Une révolution numérique s’apprête à secouer le monde du marketing alors que Google annonce officiellement la fin des cookies tiers sur Chrome en 2024, après l’avoir repoussé à maintes reprises. Sachant que plus de 70 % des marketeurs numériques dépendent de ces données pour affiner leurs stratégies à travers le monde (Statista, 2023), les conséquences s’annoncent profondes tant pour les publicitaires que pour les marketeurs. Mais est-ce que les spécialistes en marketing et les entreprises sont bien préparé·es à la fin officielle des cookies tiers sur Chrome ? Et si la réponse est non, alors, comment tout mettre en place pour passer à l’ère du zéro cookie ?
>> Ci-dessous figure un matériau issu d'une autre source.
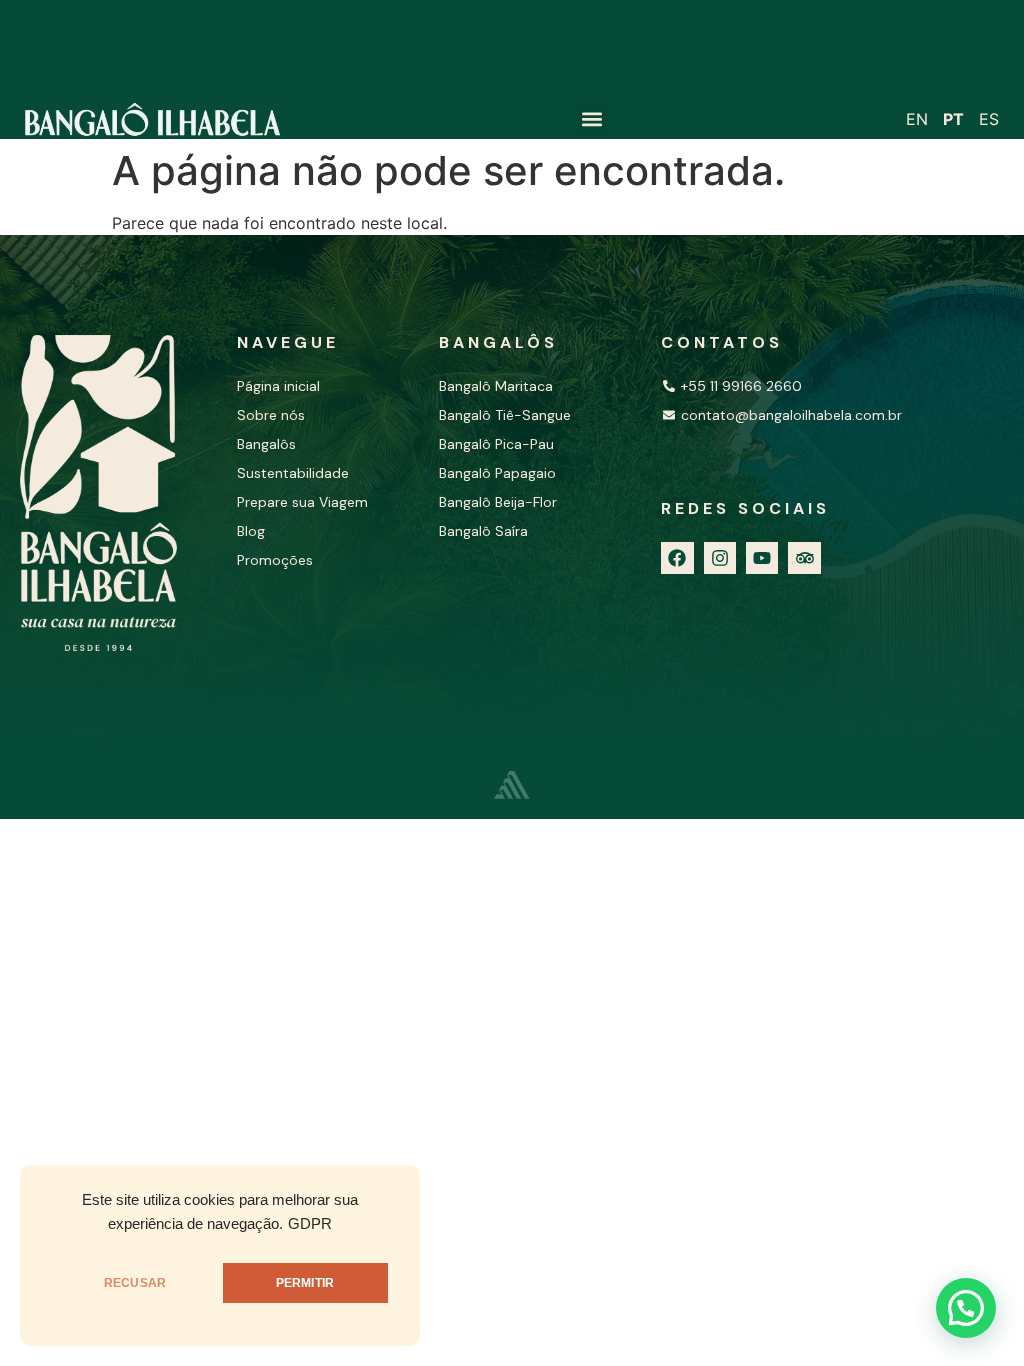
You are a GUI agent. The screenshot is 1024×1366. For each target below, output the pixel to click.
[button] (592, 119)
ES (989, 119)
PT (953, 119)
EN (917, 119)
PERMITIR (305, 1283)
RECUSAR (135, 1283)
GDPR (310, 1224)
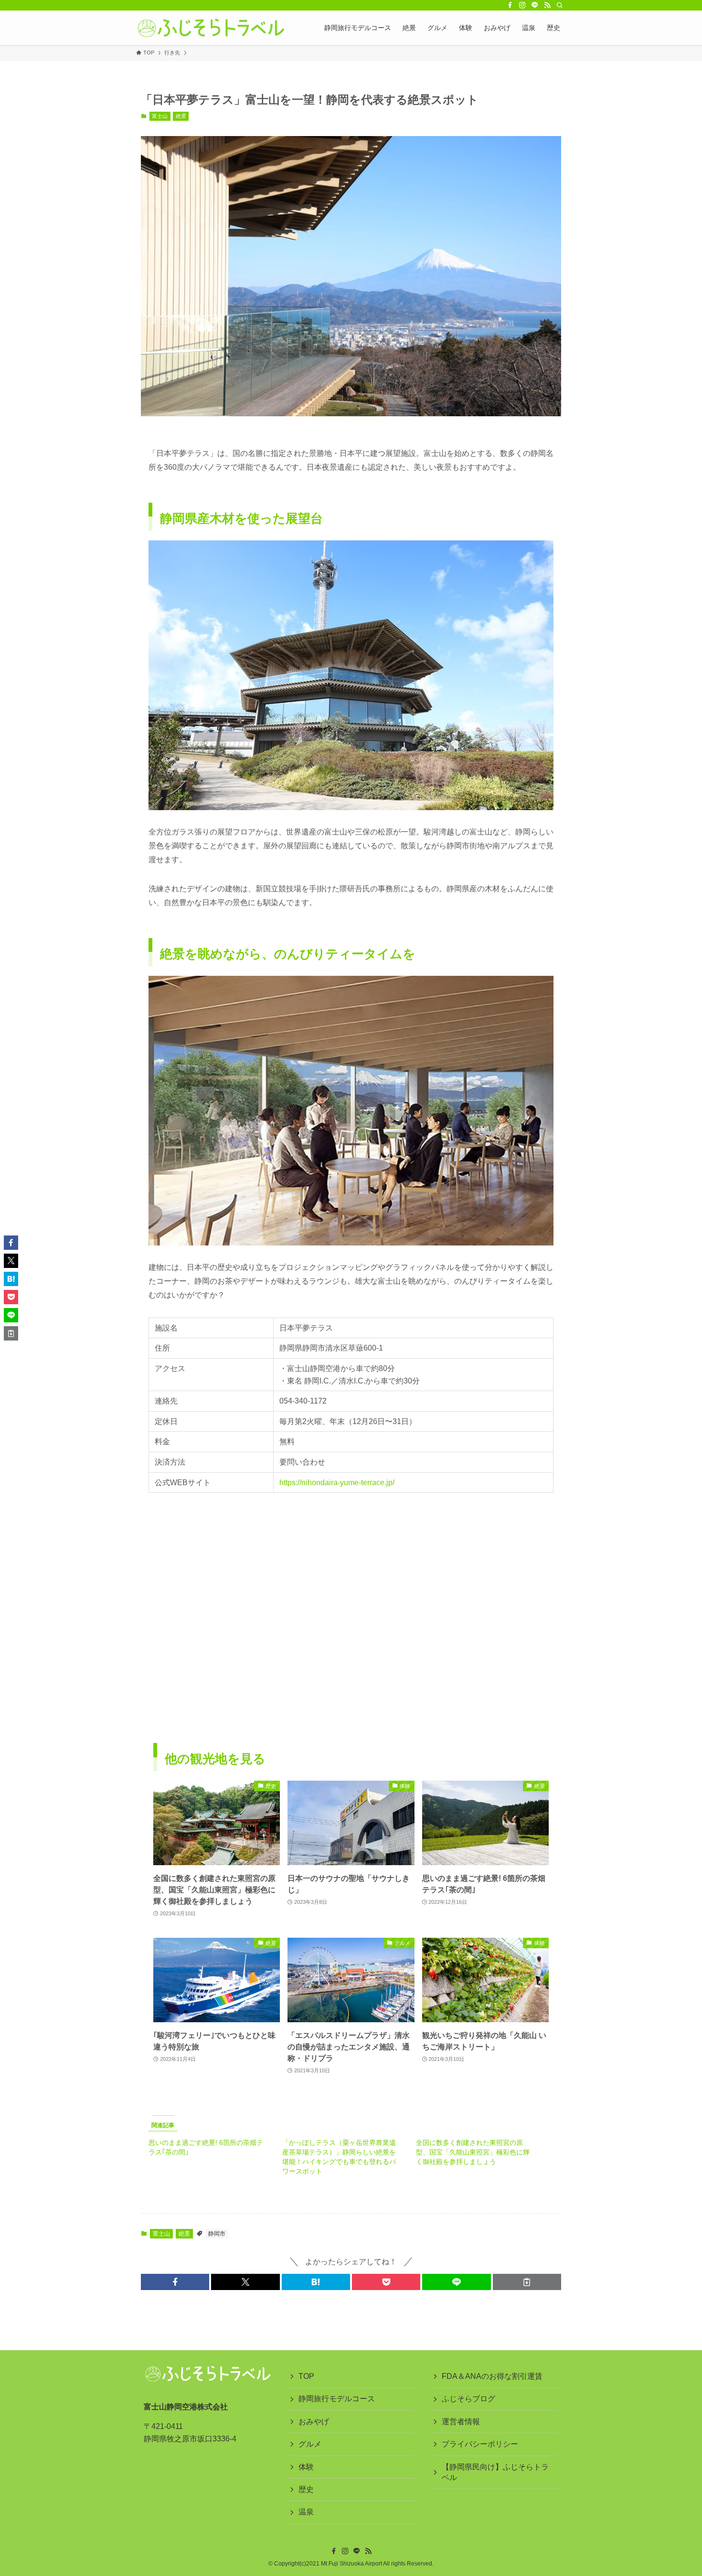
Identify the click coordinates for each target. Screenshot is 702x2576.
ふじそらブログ (468, 2399)
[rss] (547, 5)
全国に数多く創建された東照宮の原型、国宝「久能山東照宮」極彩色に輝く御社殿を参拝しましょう (473, 2152)
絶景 (181, 116)
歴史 (306, 2489)
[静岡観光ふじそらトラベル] (211, 27)
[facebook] (510, 5)
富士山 (160, 116)
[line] (535, 5)
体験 (306, 2467)
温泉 (306, 2512)
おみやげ (313, 2422)
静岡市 (216, 2233)
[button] (175, 2282)
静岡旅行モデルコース (336, 2399)
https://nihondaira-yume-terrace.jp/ (336, 1482)
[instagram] (522, 5)
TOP (306, 2376)
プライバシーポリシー (480, 2444)
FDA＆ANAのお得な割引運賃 (492, 2376)
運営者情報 (461, 2422)
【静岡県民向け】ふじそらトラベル (495, 2472)
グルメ (309, 2444)
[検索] (559, 5)
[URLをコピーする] (527, 2282)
La fin des cookies tiers sur Chrome ne fait pas que des perdants
Alors que plusieurs croient à la catastrophe, d’autres, comme la professeure au département de marketing de l’UQÀM, Sandrine Prom Tep, croient que la fin des cookies tiers n’est pas une mauvaise chose. En effet, cette évolution ouvre la voie à un «meilleur contrôle pour les consommateur·rices» et les place en tant que bénéficiaires principaux de ce changement de législation. «Le but, c’est de mieux protéger leurs données personnelles et leur donner un meilleur contrôle sur les méthodes de ciblage. Les nouvelles approches développées donnent un meilleur contrôle, sur une base consentie et choisie», souligne-t-elle.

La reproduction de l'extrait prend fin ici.